Dimerisation of isobutene produces diisobutenes that can be hydrogenated to isooctane (2,2,4-trimethyl pentane). Isooctane can be used as a high octane gasoline component. The aim of this work was to study the selective production of diisobutenes through the dimerisation of isobutene on ion-exchange resin catalysts and to construct kinetic models for the reactions in the system for reactor design purposes. High selectivities for diisobutenes were obtained in the presence of polar components such as methanol and tert-butyl alcohol (TBA).
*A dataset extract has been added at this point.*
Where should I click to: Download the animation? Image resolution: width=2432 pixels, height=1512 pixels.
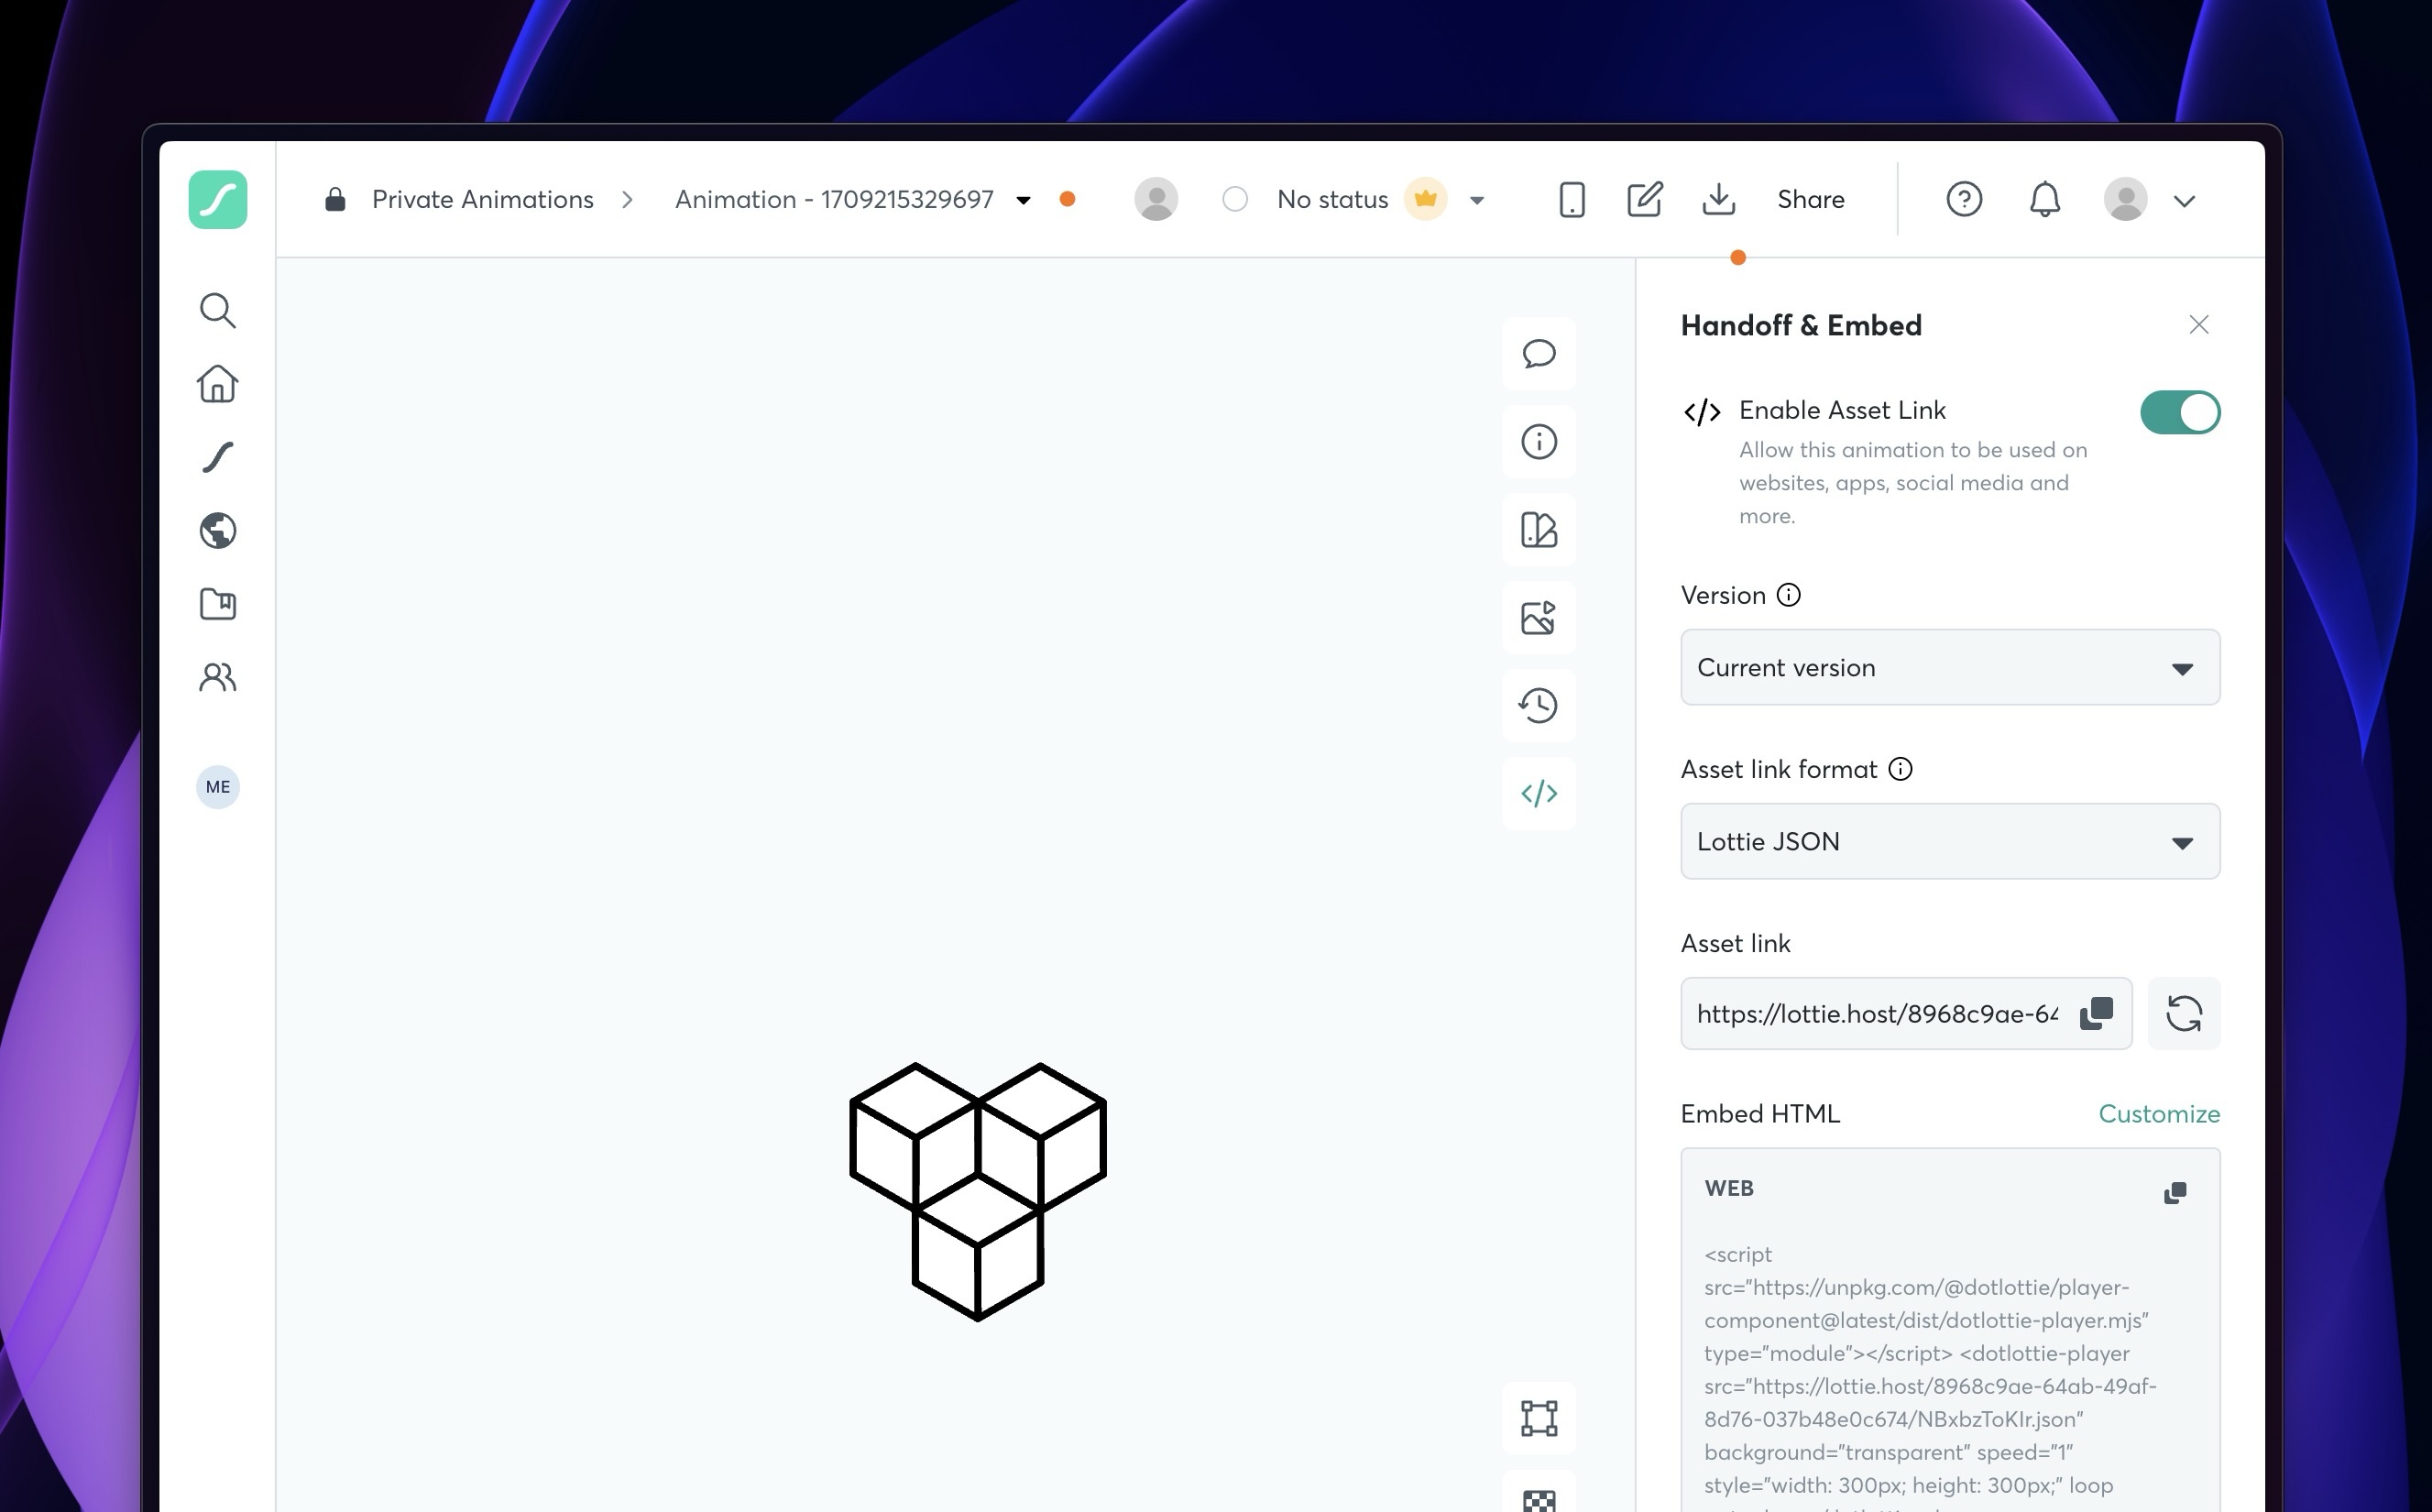[1720, 199]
The effects of these polar components were found to be basically the same, i.e. the selectivity for diisobutenes increases with the content of the polar component while the activity of the catalyst decreases. Because TBA does not react with isobutene and because small amounts are sufficient to obtain high selectivities, TBA was concluded to be a good selectivity-enhancing component and was used in further studies of the system. Different ion-exchange resin structures in the dimerisation of isobutene were studied and it was observed that good accessibility to the active sites gives high isobutene conversions and medium crosslinking high selectivies for diisobutenes. When linear butenes were added to the feed of the system, they were found to react with isobutene to codimers especially at low TBA contents and at high temperatures. In these experiments some 2-butanol was formed from the linear butenes and the water from TBA dehydration. In the kinetic modelling, it was observed that a basic Langmuir–Hinshelwood-type kinetic model describes the diisobutene formation rates well. Similar model was constructed for the codimerisation of isobutene and 2-butenes. The trimerisation of isobutene was found to proceed via diisobutenes and an additional free catalyst active site participates in the reaction. TBA dehydration was well described by Langmuir–Hinshelwood-type kinetics where the formed isobutene does not adsorb on the catalyst and only one active site is needed. In the simulation of miniplant-scale reactors these models were found to represent the experimental data well and thus they can be used in reactor design.